As cancer cells die, they release ctDNA into the bloodstream, where it can be detected within the cell-free DNA that is found in the serum or plasma. Testing for ctDNA allows for both the quantification of ctDNA and the ability to do genomic testing. In general, the more disseminated a person’s NSCLC, the more likely you are to pick up ctDNA. In those whose tumor is confined to the lung, you are less likely to pick up ctDNA compared with those whose cancer has spread to the bones, liver, or brain. I often counsel clinicians that ctDNA testing is not a substitute for obtaining adequate tumor biopsies to use for genomic testing. 

In general, there is very high concordance between the oncogenic drivers identified in ctDNA and tumor DNA. If you see different mutations in the ctDNA and the tumor biopsy, the patient has a poorer prognosis than someone who has a direct match. This is probably because the mismatch reflects the development of heterogeneous metastases. 

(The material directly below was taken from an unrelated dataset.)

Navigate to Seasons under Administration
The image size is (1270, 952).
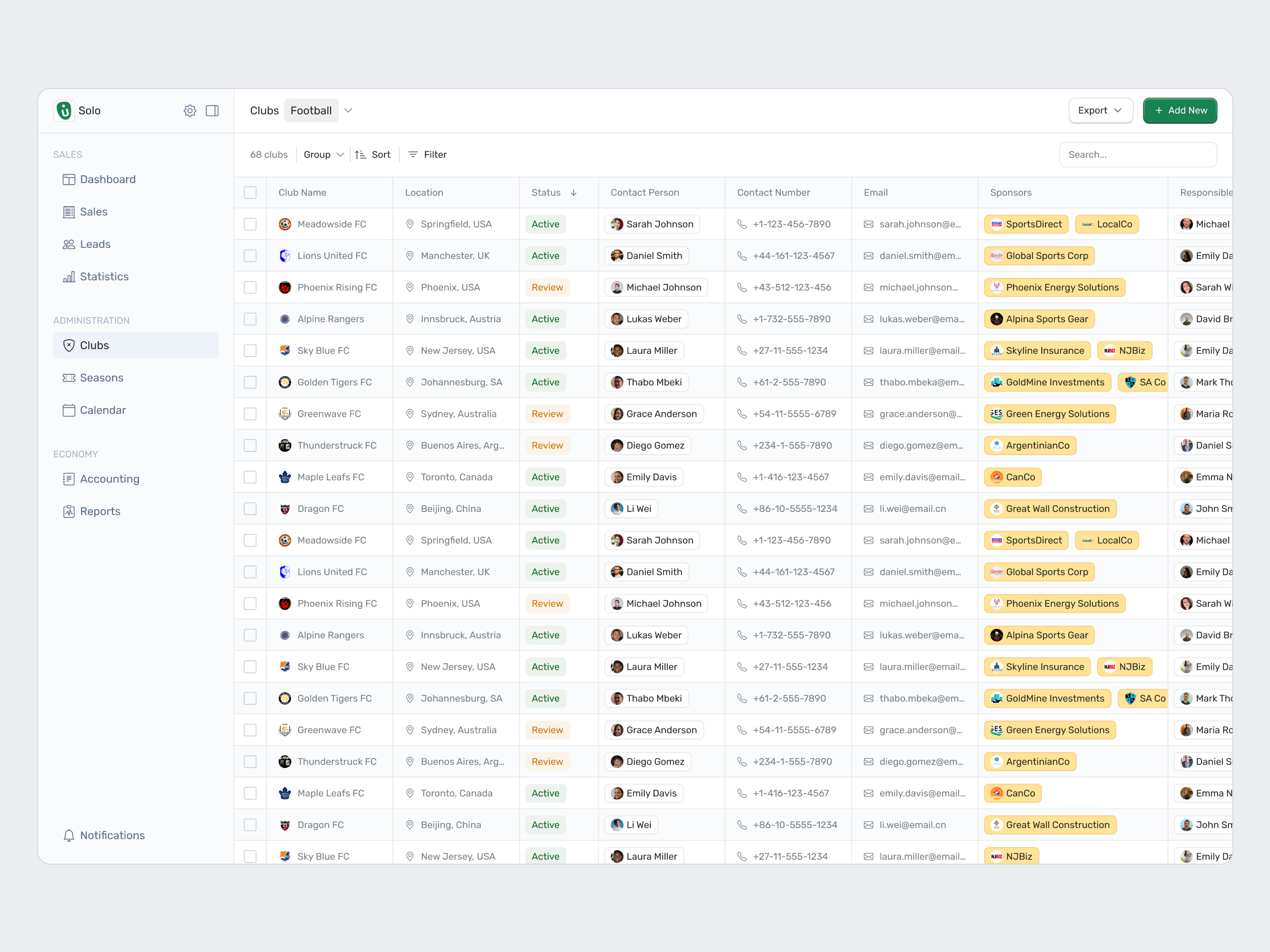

It is much simpler to do a blood test than a tissue biopsy, so ctDNA is particularly useful in patients for whom biopsies are difficult to obtain, such as patients with brain metastases. ctDNA is also useful for monitoring patients with advanced disease who are receiving targeted therapy who would otherwise need serial biopsies. Additionally, ctDNA and next-generation sequencing can be used to generate an estimate of the tumor mutation burden, so you can get useful information on the likelihood of immunotherapy being effective. Another important application of ctDNA is in research that helps identify molecular mechanisms of resistance, as Awad and colleagues reported for the KRAS inhibitor adagrasib. Defining resistance can lead to the modification of existing drugs or the addition of a second drug to try to make the treatments more effective. 

Looking to the future, there is hope that ctDNA can be used to identify patients who are likely to benefit from adjuvant therapy following local definitive therapy. Patients who have tumor markers in their cell-free DNA following local therapy have a much higher chance of disease recurrence than if their ctDNA is undetectable. For patients who have had surgical resection, we can also identify the specific mutations in the tumor and then monitor the patient’s ctDNA for these specific mutations to return.

ctDNA testing is certainly the future in NSCLC because it is much more precise than radiology at measuring disease burden. However, ctDNA testing is currently used primarily in the research setting because its sensitivity remains suspect. As Dr Johnson noted, it is difficult to detect ctDNA in patients with early disease, whereas there is greater confidence that the ctDNA can be detected in patients with more advanced disease.

If a patient is positive for ctDNA, it can be used quantitatively to follow a response. However, having undetectable ctDNA does not mean that the patient no longer has cancer. So, when I use ctDNA I also get a tissue biopsy. The best example of this was seen in a trial in which patients were randomized to receive adjuvant atezolizumab or placebo. Patients seemed to benefit from atezolizumab regardless of whether they were ctDNA positive or negative. To me, that suggests that ctDNA is not yet sensitive enough to detect disease as early as we would like. 

Looking ahead to the future, I do think that we will be using ctDNA more often. It might help answer several important questions, such as: Who should receive more therapy after neoadjuvant therapy, and how many cycles should someone receive for immunotherapy? These are all things that are important to look at, and ctDNA may be a useful tool. 

One of the main uses of ctDNA is for the molecular characterization of the tumor, and this is already part of the standard of care soon after diagnosis. This molecular assessment of cancers identifies oncogenic driver mutations that can be treated with targeted therapy. It can identify an actionable molecular target such as EGFR or ALK. If a ctDNA test does give you an answer, it is just as good as any tissue test. But if the blood test does not reveal a molecular target, you need to test tumor tissue to confirm. While ctDNA is extremely useful for molecular profiling, it is limited both by a lower sensitivity compared with tissue samples, particularly in patients with early-stage disease, and by the inability to provide information such as PD-L1 expression levels. Additionally, there are times when you need to know whether the tumor has changed its character (eg, gone from an adenocarcinoma to a small cell carcinoma), and you really cannot tell that from a blood test right now. 

Another main use of ctDNA is to estimate disease burden, but this is still a work in progress. You cannot use the current tissue-naive molecular diagnostic ctDNA assays to determine minimal residual disease. To do that, you need a tissue-informed test that is very sensitive and specific to the mutations that are found in the patient’s tumor tissue at baseline. There are several platforms that use a tissue-informed test approach. The technology, sensitivity, and specificity vary between these assays, but they all use the same concept. A variety of clinical trials in NSCLC are evaluating tumor-informed ctDNA testing as a means of post-treatment surveillance to assess treatment response and to predict clinical outcomes based on the presence or absence of residual cancer after definitive therapy. Ultimately, this might be one of the biggest uses of ctDNA in NSCLC.